ごあいさつ

日頃より日本医師会の活動にご理解、ご協力を賜り感謝申し上げます。
さて、わが国で1000万人と言われる糖尿病が強く疑われる人に対して、初期の段階から医療機関で最適な診療を行うことは、糖尿病重症化を防ぐために極めて重要であります。日本医師会では、「かかりつけ医機能研修」などかかりつけ医支援を目的とした事業を数多く実施しておりますが、この度、かかりつけ医に糖尿病診療に資する情報提供を行い、最適治療を推進するため、「日本医師会 かかりつけ医 糖尿病データベース研究事業(J-DOME)」を実施することとなりました。全国ベースで診療所や中小病院を中心とした医療機関の診療データを収集活用する初めての試みです。

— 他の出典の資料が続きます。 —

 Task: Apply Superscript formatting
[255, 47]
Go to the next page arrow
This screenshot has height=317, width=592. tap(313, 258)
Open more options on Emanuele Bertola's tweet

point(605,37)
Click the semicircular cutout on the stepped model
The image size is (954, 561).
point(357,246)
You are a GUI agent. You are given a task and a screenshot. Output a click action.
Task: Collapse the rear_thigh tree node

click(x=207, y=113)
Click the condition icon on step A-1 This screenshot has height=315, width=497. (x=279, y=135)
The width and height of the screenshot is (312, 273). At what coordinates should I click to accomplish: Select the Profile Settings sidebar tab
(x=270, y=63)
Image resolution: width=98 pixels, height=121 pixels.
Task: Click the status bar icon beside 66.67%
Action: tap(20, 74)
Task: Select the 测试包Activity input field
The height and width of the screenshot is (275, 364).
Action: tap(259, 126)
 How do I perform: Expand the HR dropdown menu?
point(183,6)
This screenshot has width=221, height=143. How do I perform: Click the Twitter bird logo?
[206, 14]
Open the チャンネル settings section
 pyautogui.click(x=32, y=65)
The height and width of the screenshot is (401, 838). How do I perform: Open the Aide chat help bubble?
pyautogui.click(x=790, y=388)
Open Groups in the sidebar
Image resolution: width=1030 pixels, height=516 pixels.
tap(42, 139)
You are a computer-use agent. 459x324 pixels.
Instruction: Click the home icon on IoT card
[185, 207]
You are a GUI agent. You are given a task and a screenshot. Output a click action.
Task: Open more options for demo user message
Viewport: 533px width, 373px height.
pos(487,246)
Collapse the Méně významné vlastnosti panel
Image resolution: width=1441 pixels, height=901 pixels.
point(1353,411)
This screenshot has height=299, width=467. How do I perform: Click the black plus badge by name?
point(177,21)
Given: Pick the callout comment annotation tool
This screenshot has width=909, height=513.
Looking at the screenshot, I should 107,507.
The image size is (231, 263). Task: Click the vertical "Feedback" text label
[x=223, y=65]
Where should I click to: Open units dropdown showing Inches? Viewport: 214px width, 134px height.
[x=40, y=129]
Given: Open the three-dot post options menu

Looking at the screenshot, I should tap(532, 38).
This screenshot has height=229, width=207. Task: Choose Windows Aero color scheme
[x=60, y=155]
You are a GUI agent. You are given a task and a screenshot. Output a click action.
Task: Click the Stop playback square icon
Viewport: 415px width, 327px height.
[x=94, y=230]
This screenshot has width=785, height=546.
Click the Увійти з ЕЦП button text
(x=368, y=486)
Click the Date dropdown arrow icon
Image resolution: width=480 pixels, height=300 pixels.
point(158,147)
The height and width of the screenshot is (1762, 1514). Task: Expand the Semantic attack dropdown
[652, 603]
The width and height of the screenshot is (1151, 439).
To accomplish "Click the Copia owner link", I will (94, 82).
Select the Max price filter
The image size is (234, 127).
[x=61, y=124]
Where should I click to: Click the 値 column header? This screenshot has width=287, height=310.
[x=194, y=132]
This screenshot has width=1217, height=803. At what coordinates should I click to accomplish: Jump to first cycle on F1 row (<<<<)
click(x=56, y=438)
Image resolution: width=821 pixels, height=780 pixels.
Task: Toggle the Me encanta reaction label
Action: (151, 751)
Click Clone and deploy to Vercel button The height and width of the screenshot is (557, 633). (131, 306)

具体的には、かかりつけ医の先生方の糖尿病患者さんの診療情報を一部ご登録いただき、症例データベースを構築し、それらを用いて日常診療に生かす分析研究と効果的治療のための観察研究を行います。今後、日本糖尿病対策推進会議の協力のもとに普及を図り、病院の糖尿病患者を対象とするJ-DREAMS(診療録直結型全国糖尿病データベース事業)との連携をはかって行く予定です。医療情報の利活用による効果的糖尿病治療を目指す本研究事業についてご理解いただき、何卒ご協力を賜りますようお願い申し上げます。